U.S. Immigration and Customs Enforcement (ICE) last month said raids would target undocumented migrants who had recently arrived in the United States so as to discourage a surge of Central American families at the southwest border.

ICE did not immediately respond to a request for comment on Trump’s statement. ICE operations are expected to involve “collateral arrests” in which undocumented migrants not directly targeted by officers are picked up in raids.

Government documents published this week by migrant rights groups showed some past ICE raids had more collateral arrests than apprehensions of targeted migrants. Migrant rights groups say this general, looming threat to undocumented migrants is harmful to communities and the U.S. economy, as it forces adults to miss work and children to skip school out of fear they may be picked up and separated.
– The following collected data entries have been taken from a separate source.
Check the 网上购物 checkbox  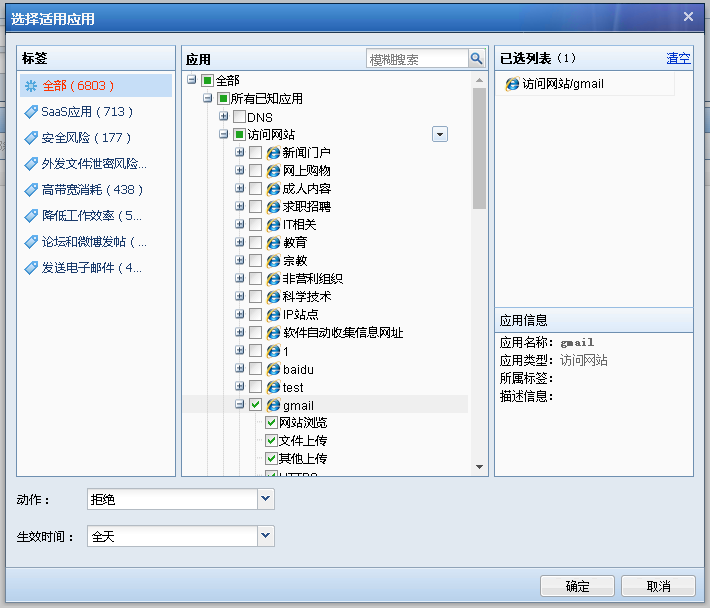pyautogui.click(x=256, y=171)
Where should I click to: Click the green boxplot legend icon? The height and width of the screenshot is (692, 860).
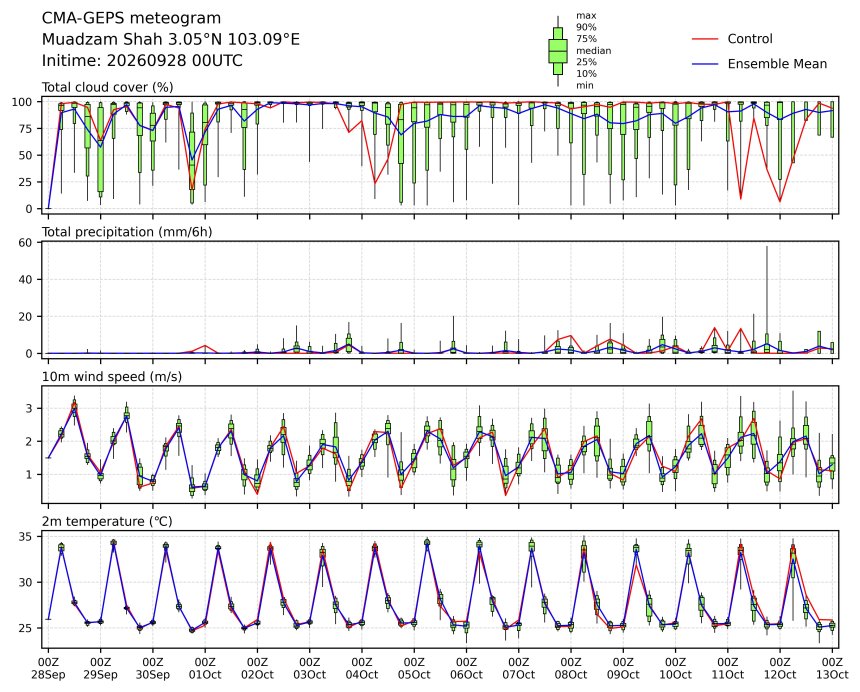click(x=558, y=51)
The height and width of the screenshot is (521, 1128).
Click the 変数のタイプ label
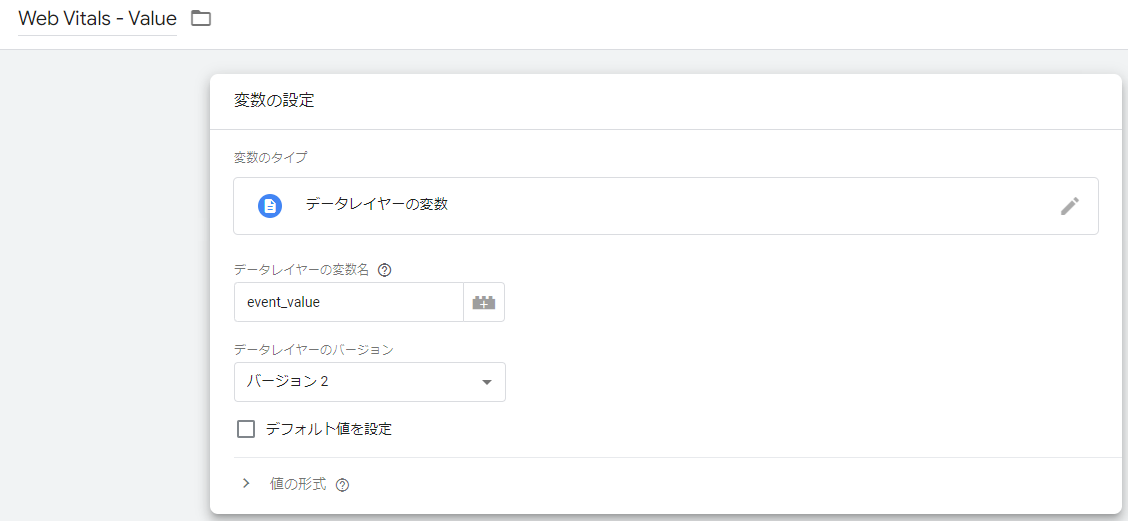(x=270, y=157)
“We have to be ready, not just when Trump announces it, because there are arrests every day and they have been increasing,” said Elsa Lopez, an organizer for New Mexico immigrant and workers’ rights group Somos Un Pueblo Unido.

Situation at the border

Migrant apprehensions on the southwest border hit a 13-year high in May but eased in June as Mexico increased immigration enforcement.

An increasing number of migrants are coming from countries outside Central America, including India, Cuba and Africa. The Del Rio, Texas, Border Patrol sector Friday reported the arrest of more than 1,000 Haitians since June 10.

Democratic lawmakers visited an El Paso, Texas, Border Patrol station on Monday and said migrants were being held in atrocious conditions, with women told to drink out of a toilet.

To dispel what he called “the misinformation,” Chief Border Patrol Agent Roy Villareal put out a video showing fresh water available from a cooler and a faucet in a cell at a Tucson, Arizona, sector migrant processing center.

“We’re not forcing aliens to drink out of the toilet,” said Villareal, head of an area that in May apprehended nearly six times fewer people than the El Paso sector, a stretch of border that has borne the brunt of the migrant surge.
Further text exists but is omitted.